Friday, October 14, 2011

Decisions 1

10/8
Reed and Jen's wedding was a potential disaster, but I managed to limit myself pretty well. I had a beer, the dinner (chicken cordon bleu and a crab cake), and half of a mini-pie. Could've gone a lot worse. We're calling it a good decision.

10/10
Ahh, the Washington Capitals. My buddy was buying beers, so...I had several. Too many. Bad decision.

10/12
Went to fuel up at a gas station, and in a blink, I found myself inside buying a bag of Tostitos Scoops. What the hell, man? Not cool.

10/13
Another Caps game, another bad decision. This one was a road game, so I went over to my brother's house and munched down on some pizza. Bad, bad fella.

Current weight: 274.0 (even)

Friday, October 7, 2011

Psychotron/Disney Joe Update

So as you may have noticed (or not noticed, as it were), I haven't really been offering much in the way of updates on my progress as this "competition" has moved forward. I put "competition" in quotes, because I haven't really been doing my part to compete with the other participants in this contest. I have been lifting more than I have at any point in the past six months, but not so much that I'd say I'm really pushing myself to succeed.

The question of "Why?" is one I've been trying to work through in my head, and I've mostly come up empty. But I think perhaps one reason is that during this period, I haven't really been holding myself accountable by posting updates. So in an effort to stifle that weakness and see if I can't turn this ship around (despite the fact that it sounds like I'm ~20 lbs. behind already), I'm going to start posting more regularly. I haven't been counting calories since late September, and I think I'd like to find a way to be productive without having to do that. So I won't be posting my daily calories or anything like that.

What I will be posting is two things. First, I'll be posting my weight. While I do believe that I've gotten marginally more muscular over the past month, I'm still way too heavy for my lifestyle, and for my own preference/confidence. Losing weight is the end goal of all of this, and the one thing I want to hold myself accountable for more than anything else. So, I'll post my weight every time I post, including this post (at the bottom).

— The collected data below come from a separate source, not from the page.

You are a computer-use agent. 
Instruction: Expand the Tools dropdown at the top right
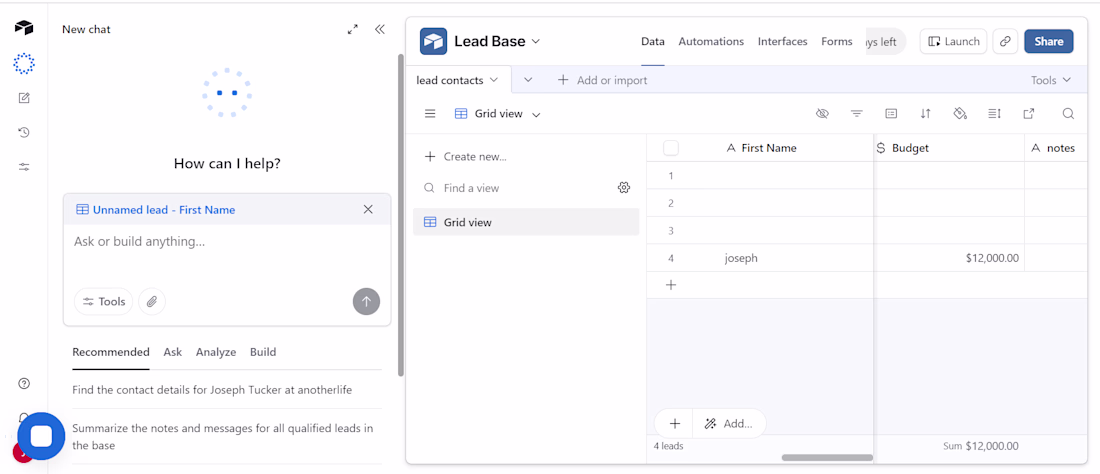(x=1051, y=80)
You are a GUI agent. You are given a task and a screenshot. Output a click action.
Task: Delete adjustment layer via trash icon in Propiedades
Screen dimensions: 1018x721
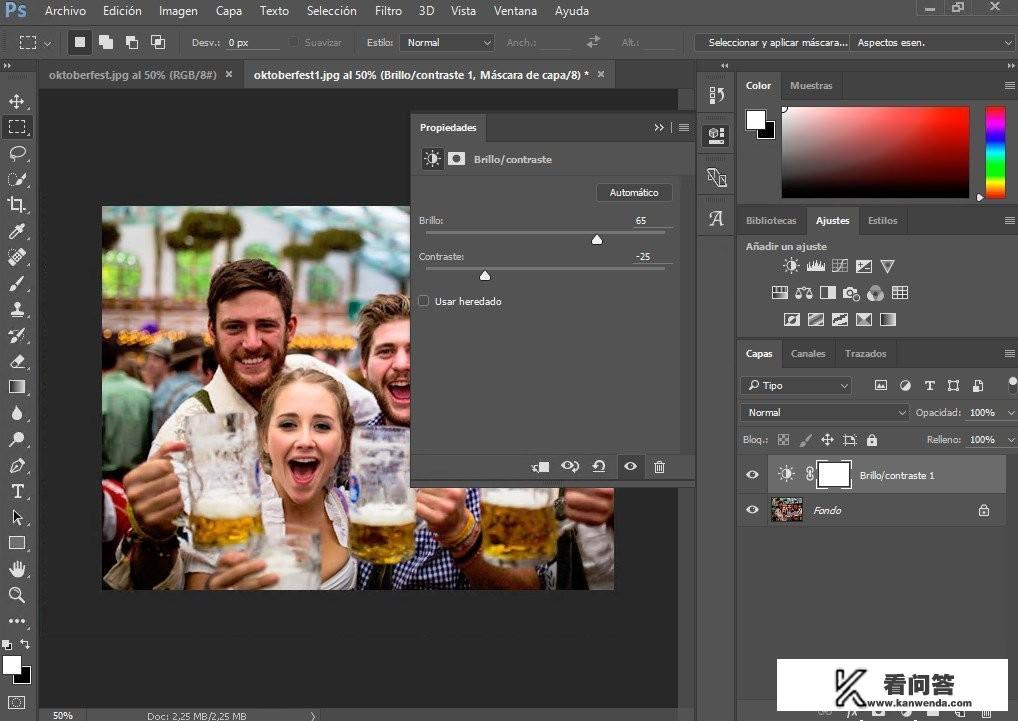tap(659, 466)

Second, I'm going to post decisions. My contention throughout all of this, including past attempts to lose weight, was that a person could improve their health, lose weight, and become more fit simply by altering a few decisions every day. I know when I was at my worst, I made a slew of poor decisions. I would buy bags of Doritos and Tostitos, knowing that they didn't stand a chance of lasting more than a couple days in my house. I would decline invitations to activities that required some movement on my part (walks, games of basketball, even trips downtown). And I'd order pizza every once in a while, and devour the whole pie (or pies) in a matter of hours.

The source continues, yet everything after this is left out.